* TASK GOAL *
Output, exactly and with no pictures, the line that contains "Given: Click November 21 showing +$2,100.00" and every line that comes after it in the data below, the last one included.

* Records contained in a dataset *
========================================================================

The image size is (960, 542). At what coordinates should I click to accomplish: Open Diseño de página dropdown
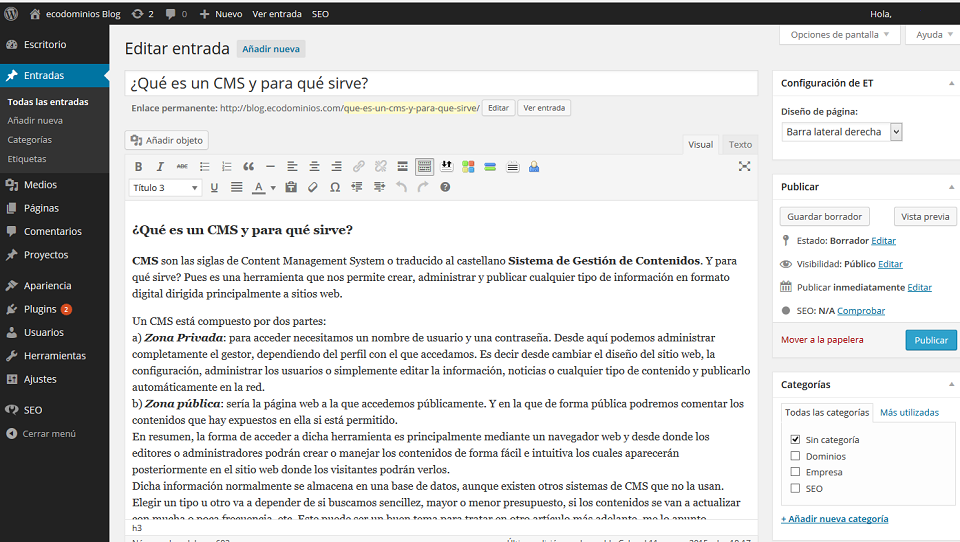pyautogui.click(x=842, y=132)
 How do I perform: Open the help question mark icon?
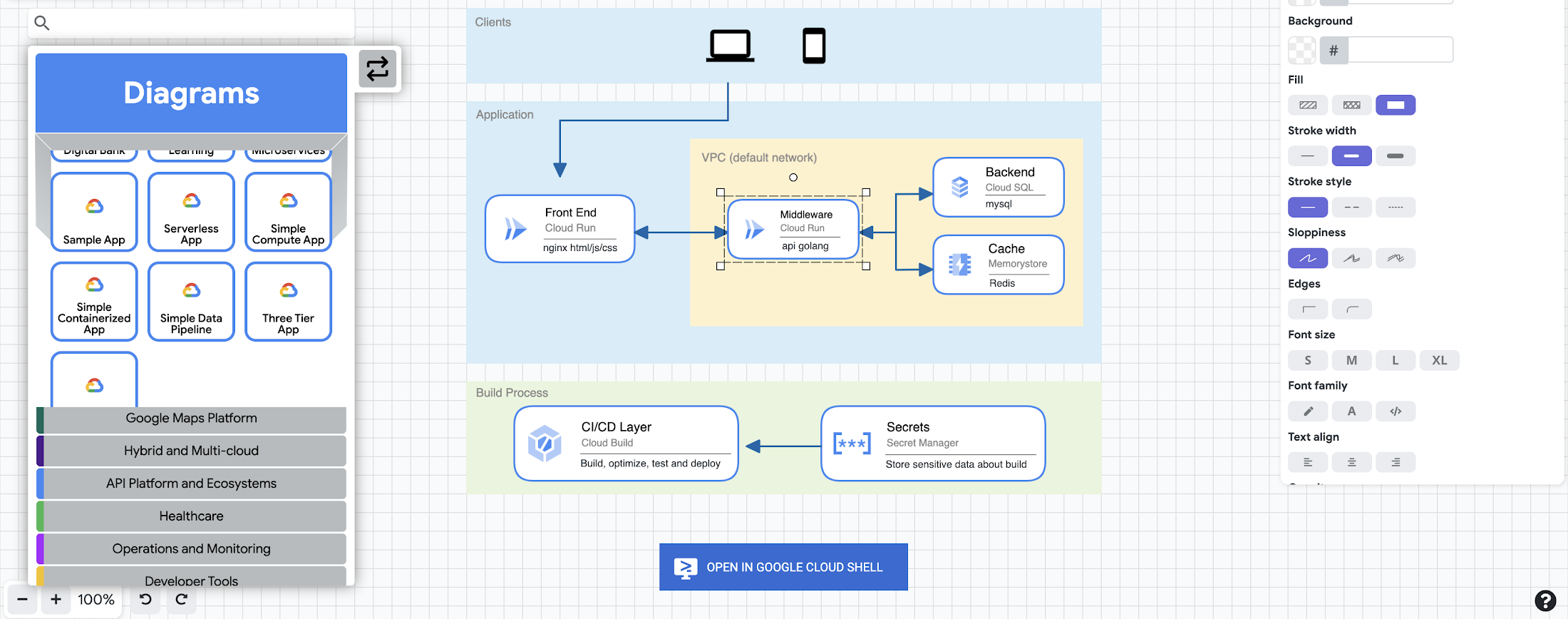1544,600
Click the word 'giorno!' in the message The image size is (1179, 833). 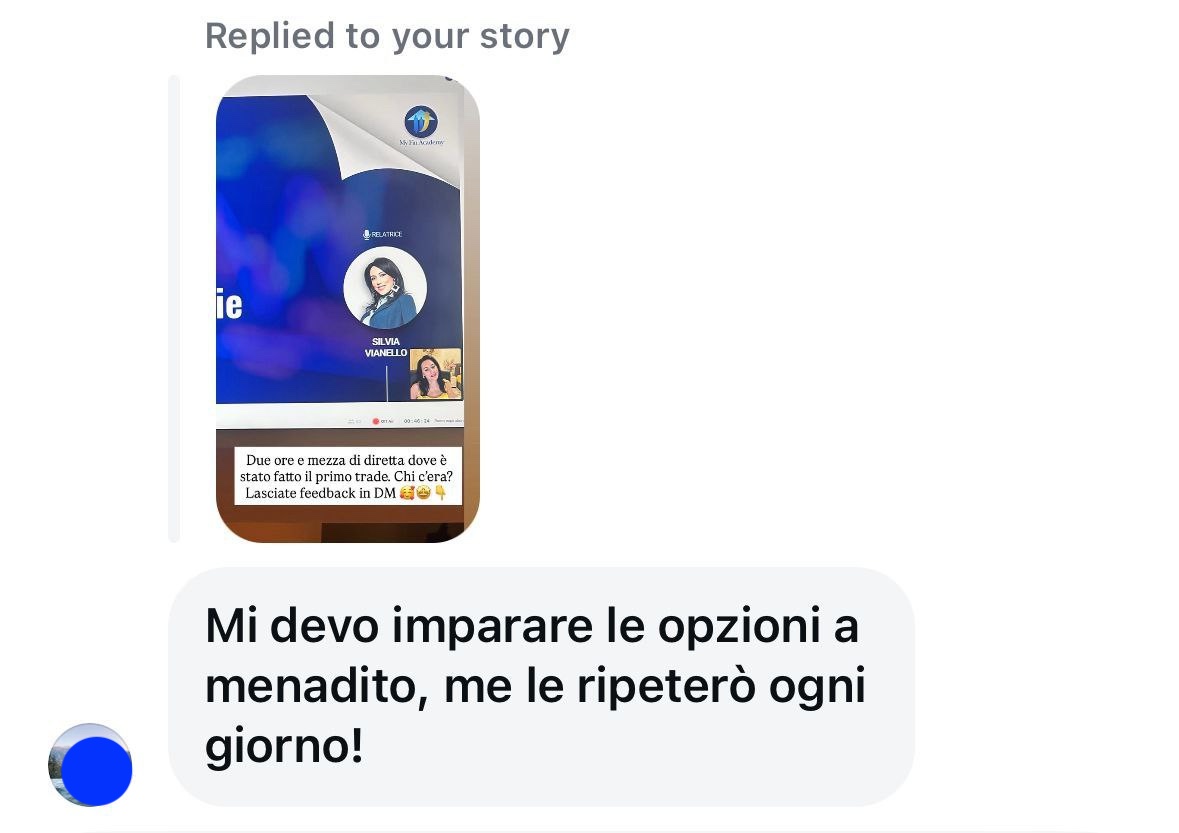pos(284,747)
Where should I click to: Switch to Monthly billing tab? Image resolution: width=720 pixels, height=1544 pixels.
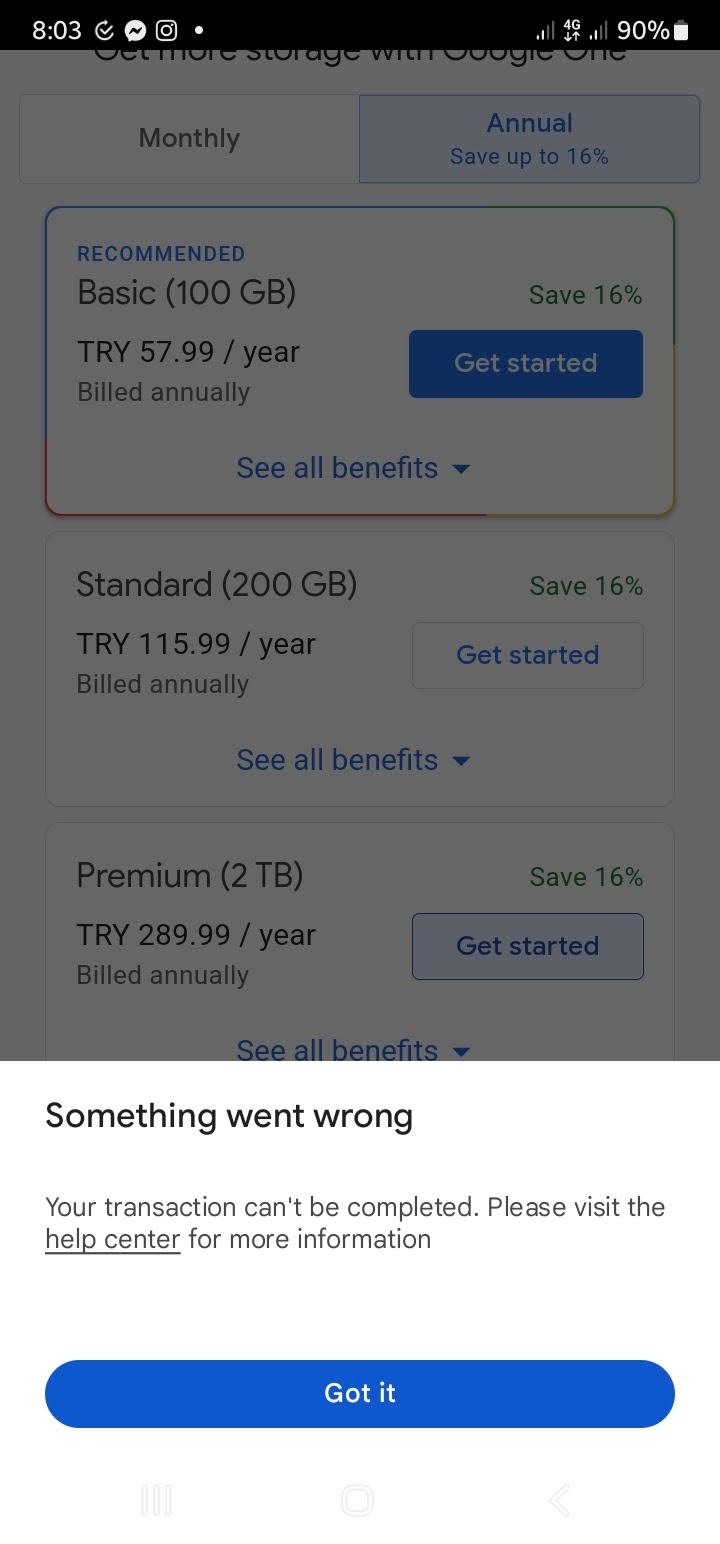pyautogui.click(x=189, y=139)
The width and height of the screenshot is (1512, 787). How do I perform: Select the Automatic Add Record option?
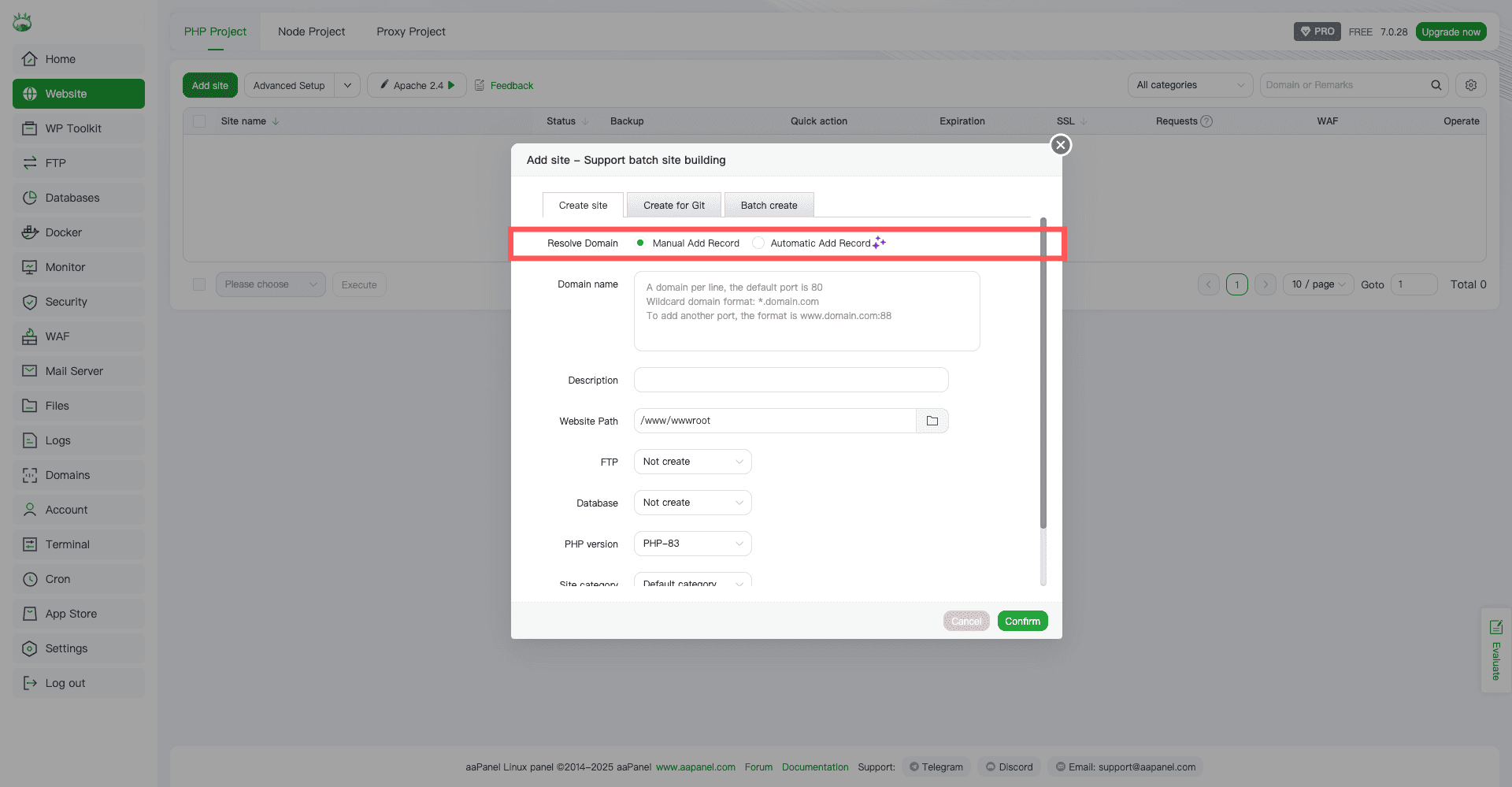(x=758, y=243)
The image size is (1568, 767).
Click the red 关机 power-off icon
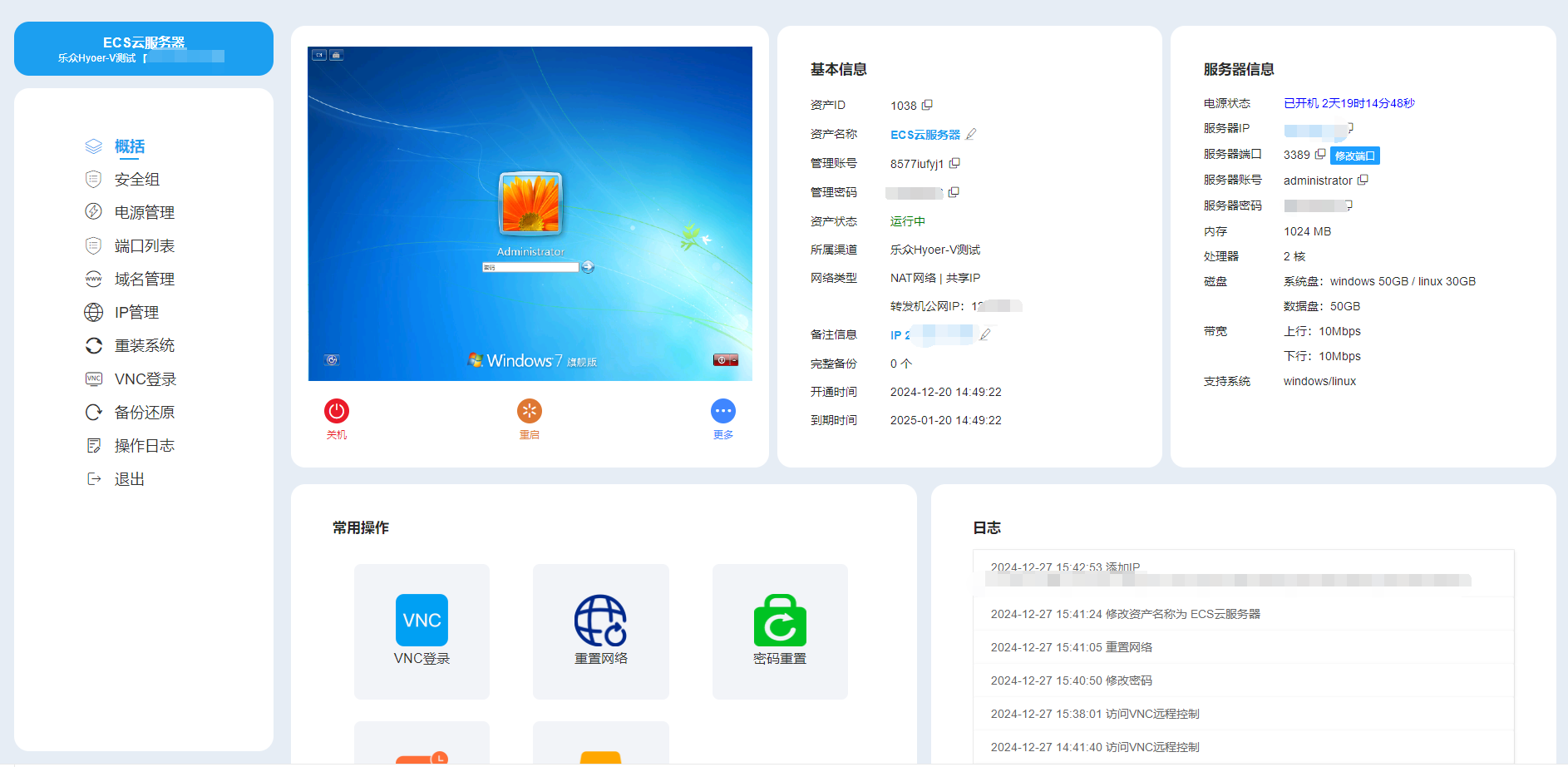tap(336, 411)
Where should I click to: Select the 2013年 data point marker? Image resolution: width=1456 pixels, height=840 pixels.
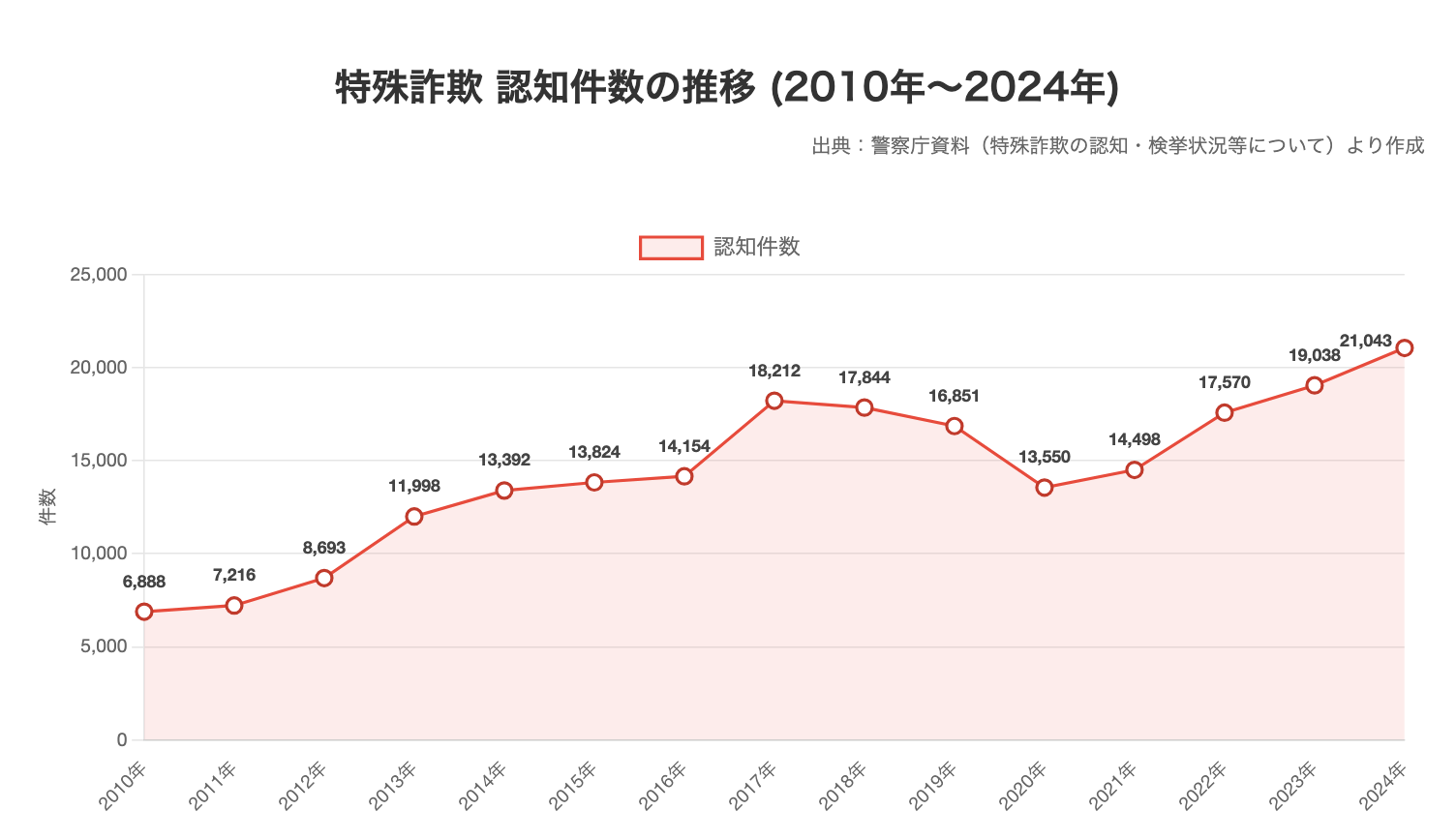[x=414, y=516]
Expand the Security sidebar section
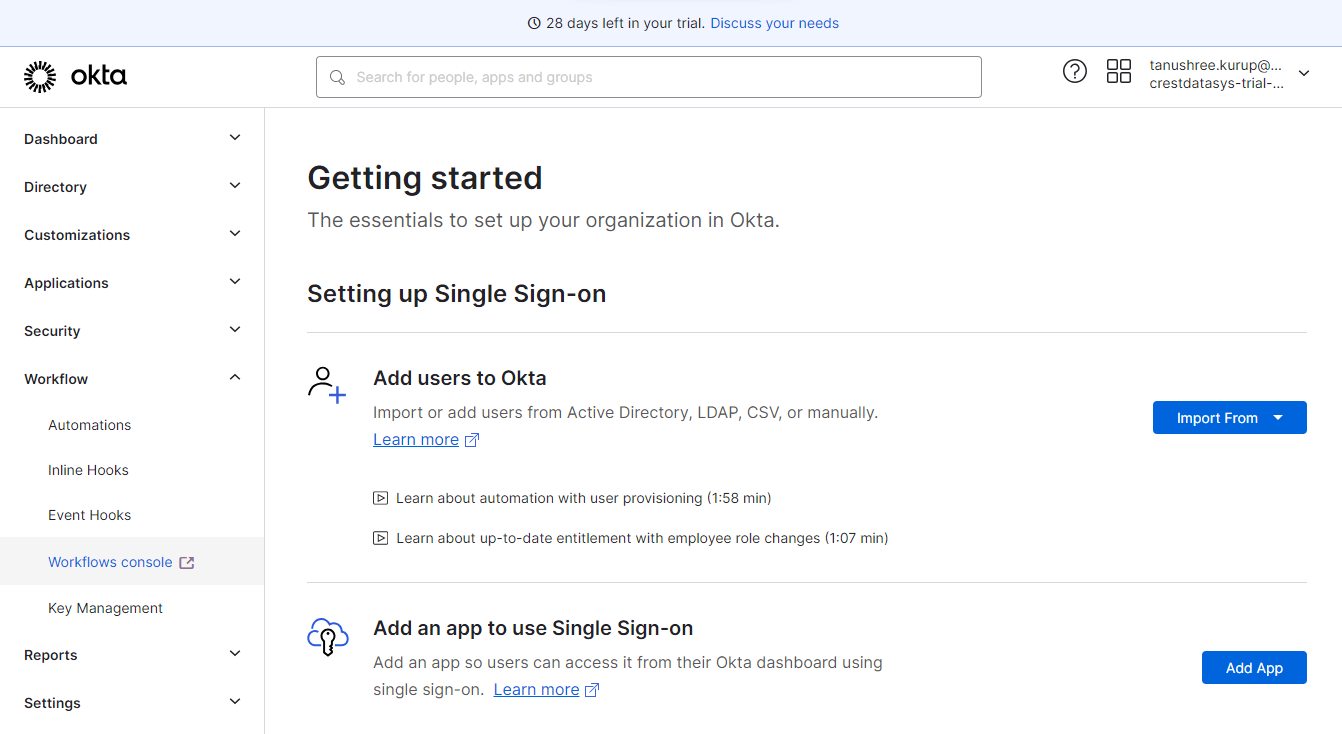This screenshot has height=734, width=1342. pos(132,331)
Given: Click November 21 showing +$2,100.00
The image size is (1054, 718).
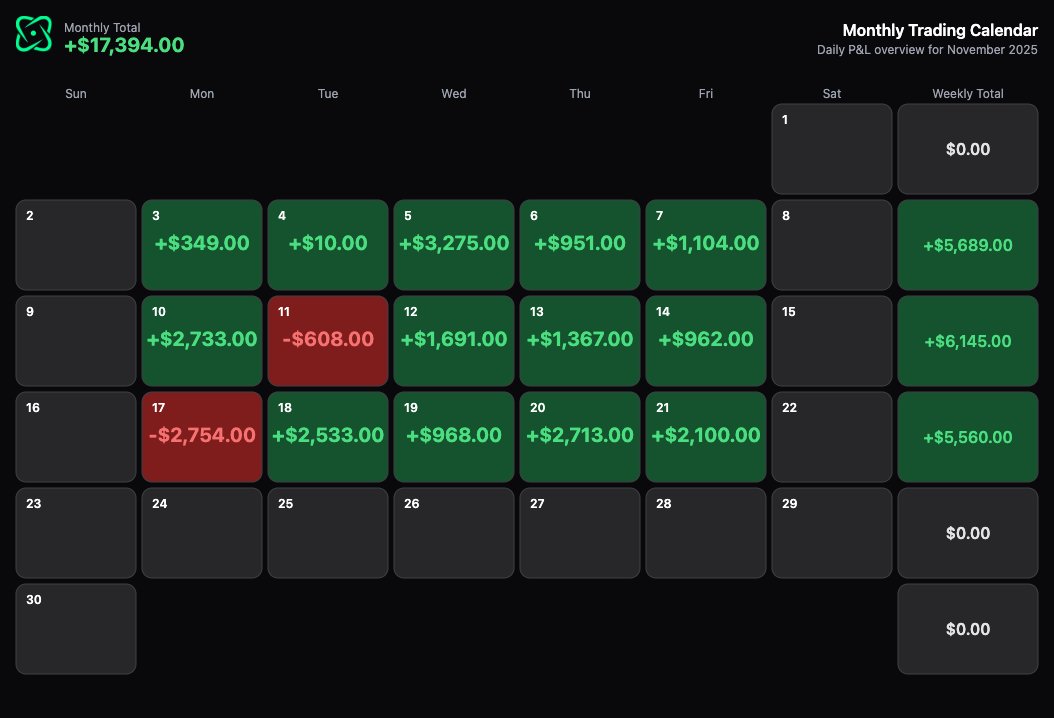Looking at the screenshot, I should 705,436.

========================================================================

* WRITTEN SOLUTION *
Given: Click November 21 showing +$2,100.00
The image size is (1054, 718).
Looking at the screenshot, I should 705,436.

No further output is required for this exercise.